Терентий Иванович Толмачов из рассказа «Победа» участвовал в разгроме Колчака и интервентов. «Теперь, когда кончилось колчаковское царство, рванулась душа на свободу! Не было удержу за сорок лет накопившимся силам. Хотелось большого и смелого дела, чтобы всех затащить в его бурный поток и первому ринуться с головою!» По-новому решил Толмачов организовать труд приискателей, чтоб был он и коллективный и механизированный, оттого более продуктивный. Но не все так думали, не все того хотели. И, прежде всего, старинный друг Терентия Ивановича — Корней. Всего боялся Корней: новшеств, неудач с техникой, банд, еще рыскавших вокруг. Придут, все разрушат, — пропадет труд, упустим время. Раскололась артель на две непримиримых группы, вспыхнула ненависть у Корнея к тем, кто порушил старое и привычное, Корней ушел из артели с угрозой: «Твоя, Терентий, работа! Спасибо, запомним!»
А банда действительно напала. С риском для жизни пытается спасти Терентий Иванович гидравлическую установку. И выручил его в трудную минуту Корней. Это и была самая большая победа в жизни Терентия Ивановича. Победа над тем, что еще глубока гнездилось в сознании отсталой части рабочих-приискателей.
Так почти в каждом произведении последних лет писатель подмечал новые качества, что созревали под воздействием социалистических начал в душах золотодобытчиков. То это чувство советского патриотизма, кое-кому ранее не знакомое, то гордость коллективными достижениями, то бескорыстный труд или героический поступок.
Жизнью своих товарищей заплатили артельщики за невероятно трудно добытый большой самородок. Они не хотят использовать его на что-то обычное и отдают на постройку аэроплана («Самородок»).

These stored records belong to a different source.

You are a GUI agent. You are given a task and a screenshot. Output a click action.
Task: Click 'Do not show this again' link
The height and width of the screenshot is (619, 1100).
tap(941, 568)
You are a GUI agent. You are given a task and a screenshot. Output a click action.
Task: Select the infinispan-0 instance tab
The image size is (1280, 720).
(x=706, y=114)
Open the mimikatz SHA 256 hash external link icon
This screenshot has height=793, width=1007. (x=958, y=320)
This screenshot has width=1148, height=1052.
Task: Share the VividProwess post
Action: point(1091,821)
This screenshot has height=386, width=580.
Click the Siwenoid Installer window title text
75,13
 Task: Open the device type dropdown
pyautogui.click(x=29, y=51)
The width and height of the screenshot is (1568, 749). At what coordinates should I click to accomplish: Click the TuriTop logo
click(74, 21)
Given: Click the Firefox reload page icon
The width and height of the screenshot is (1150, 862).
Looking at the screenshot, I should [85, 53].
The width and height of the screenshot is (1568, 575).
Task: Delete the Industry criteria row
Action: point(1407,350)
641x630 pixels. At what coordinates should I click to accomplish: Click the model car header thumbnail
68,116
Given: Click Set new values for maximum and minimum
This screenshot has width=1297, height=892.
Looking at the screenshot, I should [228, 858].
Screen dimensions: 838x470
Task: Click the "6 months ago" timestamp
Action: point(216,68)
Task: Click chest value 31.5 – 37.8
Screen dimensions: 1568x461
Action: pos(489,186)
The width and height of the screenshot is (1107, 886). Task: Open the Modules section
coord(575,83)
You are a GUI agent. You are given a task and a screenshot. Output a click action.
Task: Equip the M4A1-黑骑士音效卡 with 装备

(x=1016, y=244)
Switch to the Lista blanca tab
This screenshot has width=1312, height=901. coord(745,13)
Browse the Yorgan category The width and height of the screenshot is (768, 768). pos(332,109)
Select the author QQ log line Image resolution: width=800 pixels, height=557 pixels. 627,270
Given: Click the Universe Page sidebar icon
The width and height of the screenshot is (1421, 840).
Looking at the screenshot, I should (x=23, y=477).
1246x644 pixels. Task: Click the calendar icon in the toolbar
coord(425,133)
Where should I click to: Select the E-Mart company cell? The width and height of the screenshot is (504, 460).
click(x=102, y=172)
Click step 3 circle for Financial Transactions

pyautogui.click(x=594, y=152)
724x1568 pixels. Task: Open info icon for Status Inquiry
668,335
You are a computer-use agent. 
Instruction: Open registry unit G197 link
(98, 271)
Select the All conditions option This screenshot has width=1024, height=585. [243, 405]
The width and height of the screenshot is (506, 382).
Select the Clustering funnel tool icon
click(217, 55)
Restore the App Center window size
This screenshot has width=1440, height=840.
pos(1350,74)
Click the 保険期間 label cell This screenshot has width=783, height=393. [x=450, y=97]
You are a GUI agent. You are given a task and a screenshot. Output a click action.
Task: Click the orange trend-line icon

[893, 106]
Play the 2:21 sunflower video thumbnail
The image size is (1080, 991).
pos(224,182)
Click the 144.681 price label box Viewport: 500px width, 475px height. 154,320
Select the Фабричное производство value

Заскучал «вольный старатель» Ефим Иванович по бродяжьей жизни. Артельная работа, по его мнению, крохоборная, не рисковая, неинтересная. «Эх, то ли дело с лотком и ружьишком в тайгу удрать!» Но грянула над артелью беда — гидравлическая установка напоролась на ледяную гору. Загорелся Ефим Иванович, находчивость и незаурядную смелость проявил, выручил артель. И так дорога стала для него артель, что уже никуда из нее не уйдет («Золото»).
И ранее Кравков тяготел к занимательным сюжетам, к прихотливым изломам повествования, к стремительным ритмам неожиданных происшествий (вспомним, например, повесть «Ассирийская рукопись»). Теперь, еще более захваченный сложностью и необычностью нового мира, он все выстраивает на острейшем столкновении противоборствующих сил. Драматическая напряженность, крутые повороты в развитии событий, сшибка своеобычных характеров свойственны его позднейшим произведениям. На самоанализе держались некоторые его первые вещи, теперь во главе — событие, действие, поступок, но не в ущерб психологическому наполнению. Его фраза стала обнаженней и мускулистей, точнее, и она всегда окрашена бойцовским темпераментом писателя.